- **Exercise directions**:
After counting the lines below that contain "computer", reply with that number alone.

- **Given data**:
════
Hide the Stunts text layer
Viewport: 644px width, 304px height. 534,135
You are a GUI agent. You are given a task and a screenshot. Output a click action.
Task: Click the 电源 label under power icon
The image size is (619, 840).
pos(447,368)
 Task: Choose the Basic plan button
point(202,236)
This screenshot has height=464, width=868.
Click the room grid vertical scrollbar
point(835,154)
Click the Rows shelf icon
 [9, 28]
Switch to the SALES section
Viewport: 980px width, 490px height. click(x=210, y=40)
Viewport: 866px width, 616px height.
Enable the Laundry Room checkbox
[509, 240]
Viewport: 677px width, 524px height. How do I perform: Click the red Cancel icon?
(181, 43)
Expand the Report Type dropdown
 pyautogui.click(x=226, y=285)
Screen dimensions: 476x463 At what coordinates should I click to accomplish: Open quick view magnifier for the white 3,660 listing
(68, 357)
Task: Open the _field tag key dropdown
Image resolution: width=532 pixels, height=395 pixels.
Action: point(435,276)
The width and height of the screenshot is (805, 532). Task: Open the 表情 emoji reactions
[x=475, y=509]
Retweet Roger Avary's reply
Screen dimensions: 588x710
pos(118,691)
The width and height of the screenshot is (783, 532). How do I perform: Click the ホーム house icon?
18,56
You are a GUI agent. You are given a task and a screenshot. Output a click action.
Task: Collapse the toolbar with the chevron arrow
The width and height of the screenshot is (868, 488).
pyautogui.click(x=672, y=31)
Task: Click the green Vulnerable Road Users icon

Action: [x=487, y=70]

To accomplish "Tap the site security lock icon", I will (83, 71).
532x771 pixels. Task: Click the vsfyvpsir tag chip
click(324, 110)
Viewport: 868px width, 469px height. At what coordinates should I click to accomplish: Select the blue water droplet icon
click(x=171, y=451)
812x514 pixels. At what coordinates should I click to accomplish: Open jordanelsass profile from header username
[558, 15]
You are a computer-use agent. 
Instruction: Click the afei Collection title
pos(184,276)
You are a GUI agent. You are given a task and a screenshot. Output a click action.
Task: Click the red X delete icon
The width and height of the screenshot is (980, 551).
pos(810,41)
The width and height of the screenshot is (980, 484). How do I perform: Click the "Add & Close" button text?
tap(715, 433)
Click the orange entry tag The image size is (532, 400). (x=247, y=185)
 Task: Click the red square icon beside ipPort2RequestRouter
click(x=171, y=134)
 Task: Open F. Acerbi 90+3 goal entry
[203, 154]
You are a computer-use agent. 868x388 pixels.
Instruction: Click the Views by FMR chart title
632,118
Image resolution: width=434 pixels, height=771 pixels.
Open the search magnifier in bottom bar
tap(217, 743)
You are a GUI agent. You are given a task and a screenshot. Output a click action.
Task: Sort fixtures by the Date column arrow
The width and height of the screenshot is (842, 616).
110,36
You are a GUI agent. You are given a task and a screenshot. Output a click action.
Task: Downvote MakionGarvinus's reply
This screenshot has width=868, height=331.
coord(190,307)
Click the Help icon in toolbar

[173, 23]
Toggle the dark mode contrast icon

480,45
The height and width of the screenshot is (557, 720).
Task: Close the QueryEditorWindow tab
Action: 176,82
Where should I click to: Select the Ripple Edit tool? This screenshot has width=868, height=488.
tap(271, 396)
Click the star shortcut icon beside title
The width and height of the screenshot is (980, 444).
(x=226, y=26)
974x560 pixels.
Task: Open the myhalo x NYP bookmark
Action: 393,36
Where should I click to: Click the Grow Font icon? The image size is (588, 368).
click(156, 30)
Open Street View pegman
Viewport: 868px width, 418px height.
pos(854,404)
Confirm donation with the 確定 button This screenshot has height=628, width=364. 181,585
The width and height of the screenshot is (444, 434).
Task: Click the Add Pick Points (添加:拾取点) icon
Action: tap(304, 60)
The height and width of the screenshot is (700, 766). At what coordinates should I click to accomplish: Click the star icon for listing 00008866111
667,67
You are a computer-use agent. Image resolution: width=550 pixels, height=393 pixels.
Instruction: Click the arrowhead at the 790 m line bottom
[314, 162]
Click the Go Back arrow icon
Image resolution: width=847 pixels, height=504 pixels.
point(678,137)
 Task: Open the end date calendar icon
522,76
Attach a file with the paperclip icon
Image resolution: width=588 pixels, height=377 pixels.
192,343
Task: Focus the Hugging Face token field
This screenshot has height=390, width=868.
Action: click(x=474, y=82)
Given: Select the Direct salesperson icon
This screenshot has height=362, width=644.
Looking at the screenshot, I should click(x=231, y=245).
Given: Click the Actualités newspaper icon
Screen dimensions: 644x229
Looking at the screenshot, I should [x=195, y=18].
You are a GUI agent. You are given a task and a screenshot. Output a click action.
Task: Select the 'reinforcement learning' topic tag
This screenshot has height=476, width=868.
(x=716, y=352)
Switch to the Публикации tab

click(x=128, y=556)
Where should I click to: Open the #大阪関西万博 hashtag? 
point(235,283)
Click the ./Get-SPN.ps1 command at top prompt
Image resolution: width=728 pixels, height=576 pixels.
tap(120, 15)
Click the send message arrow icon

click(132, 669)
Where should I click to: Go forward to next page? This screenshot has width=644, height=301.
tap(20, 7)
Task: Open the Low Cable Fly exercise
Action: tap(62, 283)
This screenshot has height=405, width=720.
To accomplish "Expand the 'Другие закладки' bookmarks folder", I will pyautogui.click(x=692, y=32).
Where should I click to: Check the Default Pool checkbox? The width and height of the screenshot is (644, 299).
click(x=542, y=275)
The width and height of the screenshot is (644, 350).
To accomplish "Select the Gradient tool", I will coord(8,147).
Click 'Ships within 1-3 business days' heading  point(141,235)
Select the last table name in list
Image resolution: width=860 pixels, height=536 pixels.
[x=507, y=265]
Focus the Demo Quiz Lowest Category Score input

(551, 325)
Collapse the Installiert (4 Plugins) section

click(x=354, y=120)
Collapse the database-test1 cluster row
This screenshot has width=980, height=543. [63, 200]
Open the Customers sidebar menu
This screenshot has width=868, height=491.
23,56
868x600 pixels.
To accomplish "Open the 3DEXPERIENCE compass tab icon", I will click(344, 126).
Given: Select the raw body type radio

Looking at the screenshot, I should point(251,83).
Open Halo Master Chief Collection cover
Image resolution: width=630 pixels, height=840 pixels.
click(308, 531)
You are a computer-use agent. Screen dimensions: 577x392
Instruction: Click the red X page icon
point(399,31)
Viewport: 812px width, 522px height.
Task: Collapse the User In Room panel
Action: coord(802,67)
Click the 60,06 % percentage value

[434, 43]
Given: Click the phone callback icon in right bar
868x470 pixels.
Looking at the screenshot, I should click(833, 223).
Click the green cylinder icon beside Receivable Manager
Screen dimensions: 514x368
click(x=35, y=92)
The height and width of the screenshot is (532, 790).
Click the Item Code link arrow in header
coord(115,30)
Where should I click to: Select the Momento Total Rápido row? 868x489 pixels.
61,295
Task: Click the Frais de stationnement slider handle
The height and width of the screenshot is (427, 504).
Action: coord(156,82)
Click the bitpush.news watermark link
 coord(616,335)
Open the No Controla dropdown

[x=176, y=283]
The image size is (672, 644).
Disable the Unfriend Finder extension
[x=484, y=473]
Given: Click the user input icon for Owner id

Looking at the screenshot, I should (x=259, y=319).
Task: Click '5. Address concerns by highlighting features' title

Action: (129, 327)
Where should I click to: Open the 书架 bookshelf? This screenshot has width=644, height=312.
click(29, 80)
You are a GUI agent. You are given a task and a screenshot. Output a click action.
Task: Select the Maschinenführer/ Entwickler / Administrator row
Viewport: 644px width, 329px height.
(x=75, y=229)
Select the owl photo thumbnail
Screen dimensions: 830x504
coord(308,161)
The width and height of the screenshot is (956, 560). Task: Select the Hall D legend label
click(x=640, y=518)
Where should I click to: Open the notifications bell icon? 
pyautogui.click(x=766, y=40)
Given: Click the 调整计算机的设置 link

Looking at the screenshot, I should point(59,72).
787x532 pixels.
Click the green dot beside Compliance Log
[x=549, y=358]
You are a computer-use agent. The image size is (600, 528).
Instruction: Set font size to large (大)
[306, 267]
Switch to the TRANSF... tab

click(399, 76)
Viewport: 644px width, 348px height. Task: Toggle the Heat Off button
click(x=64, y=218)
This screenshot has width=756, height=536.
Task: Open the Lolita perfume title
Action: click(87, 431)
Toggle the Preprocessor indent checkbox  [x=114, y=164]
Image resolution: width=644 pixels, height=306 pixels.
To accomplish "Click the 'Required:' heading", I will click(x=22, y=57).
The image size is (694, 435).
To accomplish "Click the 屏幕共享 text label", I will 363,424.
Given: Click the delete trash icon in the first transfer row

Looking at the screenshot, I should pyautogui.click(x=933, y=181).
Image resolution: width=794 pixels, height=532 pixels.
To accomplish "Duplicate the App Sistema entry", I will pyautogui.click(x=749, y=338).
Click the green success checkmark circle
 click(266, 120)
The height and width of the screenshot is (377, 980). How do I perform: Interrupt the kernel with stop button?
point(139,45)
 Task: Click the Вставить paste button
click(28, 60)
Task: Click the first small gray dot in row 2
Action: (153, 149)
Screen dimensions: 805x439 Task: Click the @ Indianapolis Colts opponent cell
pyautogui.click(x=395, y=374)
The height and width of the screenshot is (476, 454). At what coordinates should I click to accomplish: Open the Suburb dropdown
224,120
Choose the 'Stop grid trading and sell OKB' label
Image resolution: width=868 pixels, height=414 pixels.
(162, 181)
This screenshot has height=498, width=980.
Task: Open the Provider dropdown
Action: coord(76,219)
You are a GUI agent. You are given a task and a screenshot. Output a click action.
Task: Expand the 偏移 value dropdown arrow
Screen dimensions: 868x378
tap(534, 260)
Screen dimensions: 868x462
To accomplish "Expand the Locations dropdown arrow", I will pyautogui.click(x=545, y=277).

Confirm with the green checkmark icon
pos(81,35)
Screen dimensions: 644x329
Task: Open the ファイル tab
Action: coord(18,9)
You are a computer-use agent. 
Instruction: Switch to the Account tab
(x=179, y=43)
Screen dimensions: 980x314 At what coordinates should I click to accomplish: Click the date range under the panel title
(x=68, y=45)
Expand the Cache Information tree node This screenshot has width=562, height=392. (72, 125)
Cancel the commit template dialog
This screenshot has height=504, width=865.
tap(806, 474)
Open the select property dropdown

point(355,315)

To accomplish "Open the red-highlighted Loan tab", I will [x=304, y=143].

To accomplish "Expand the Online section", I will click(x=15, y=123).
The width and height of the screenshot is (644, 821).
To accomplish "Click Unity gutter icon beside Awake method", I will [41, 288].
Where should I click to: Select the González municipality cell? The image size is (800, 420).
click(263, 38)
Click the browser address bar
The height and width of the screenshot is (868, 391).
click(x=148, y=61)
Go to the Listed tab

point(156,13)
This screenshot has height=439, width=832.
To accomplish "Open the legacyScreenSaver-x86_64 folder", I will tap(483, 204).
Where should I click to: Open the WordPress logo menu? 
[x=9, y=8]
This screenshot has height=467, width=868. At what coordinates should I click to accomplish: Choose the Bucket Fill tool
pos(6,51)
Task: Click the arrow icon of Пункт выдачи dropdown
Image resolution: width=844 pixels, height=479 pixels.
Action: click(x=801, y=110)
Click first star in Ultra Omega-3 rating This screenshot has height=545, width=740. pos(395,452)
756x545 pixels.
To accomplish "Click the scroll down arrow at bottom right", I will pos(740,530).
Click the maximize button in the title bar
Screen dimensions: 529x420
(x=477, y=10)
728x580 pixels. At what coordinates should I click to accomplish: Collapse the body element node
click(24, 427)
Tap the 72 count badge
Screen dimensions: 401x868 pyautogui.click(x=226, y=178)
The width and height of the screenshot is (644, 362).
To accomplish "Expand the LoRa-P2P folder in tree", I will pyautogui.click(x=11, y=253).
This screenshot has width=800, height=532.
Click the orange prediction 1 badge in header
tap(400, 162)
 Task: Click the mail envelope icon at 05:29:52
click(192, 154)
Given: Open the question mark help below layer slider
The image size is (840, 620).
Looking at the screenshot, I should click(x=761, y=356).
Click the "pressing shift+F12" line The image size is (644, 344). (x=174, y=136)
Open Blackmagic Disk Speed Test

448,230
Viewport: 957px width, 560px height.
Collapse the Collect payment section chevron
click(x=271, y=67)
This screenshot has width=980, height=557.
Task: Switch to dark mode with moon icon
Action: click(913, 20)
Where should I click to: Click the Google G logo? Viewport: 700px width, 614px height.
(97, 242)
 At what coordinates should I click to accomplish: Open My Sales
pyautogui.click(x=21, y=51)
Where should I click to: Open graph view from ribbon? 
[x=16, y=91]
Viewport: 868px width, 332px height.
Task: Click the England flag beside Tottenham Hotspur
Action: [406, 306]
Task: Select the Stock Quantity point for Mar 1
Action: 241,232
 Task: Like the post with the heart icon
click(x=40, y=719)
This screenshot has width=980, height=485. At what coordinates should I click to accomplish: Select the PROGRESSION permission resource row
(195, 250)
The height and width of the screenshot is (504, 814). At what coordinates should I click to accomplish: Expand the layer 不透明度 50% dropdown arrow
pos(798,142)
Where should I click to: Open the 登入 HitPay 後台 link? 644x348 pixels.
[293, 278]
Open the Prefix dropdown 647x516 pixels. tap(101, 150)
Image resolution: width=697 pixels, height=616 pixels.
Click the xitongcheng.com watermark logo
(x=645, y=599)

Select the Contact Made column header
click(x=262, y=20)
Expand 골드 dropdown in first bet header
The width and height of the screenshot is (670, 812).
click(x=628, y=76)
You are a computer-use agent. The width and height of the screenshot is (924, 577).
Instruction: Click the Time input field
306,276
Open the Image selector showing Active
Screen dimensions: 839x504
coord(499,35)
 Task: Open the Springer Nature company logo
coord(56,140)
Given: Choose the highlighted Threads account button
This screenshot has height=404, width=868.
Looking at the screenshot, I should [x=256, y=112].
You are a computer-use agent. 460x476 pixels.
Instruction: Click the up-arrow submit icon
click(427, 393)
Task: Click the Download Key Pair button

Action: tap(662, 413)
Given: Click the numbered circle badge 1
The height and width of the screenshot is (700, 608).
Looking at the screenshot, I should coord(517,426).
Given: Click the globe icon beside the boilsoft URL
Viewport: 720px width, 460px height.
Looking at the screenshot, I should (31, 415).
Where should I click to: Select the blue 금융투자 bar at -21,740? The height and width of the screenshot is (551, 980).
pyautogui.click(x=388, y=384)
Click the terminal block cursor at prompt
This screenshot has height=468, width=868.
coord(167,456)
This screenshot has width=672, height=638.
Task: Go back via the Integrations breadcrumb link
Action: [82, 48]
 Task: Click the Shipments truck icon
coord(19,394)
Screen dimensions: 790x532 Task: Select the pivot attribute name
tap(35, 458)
════
- **Solution below**:
8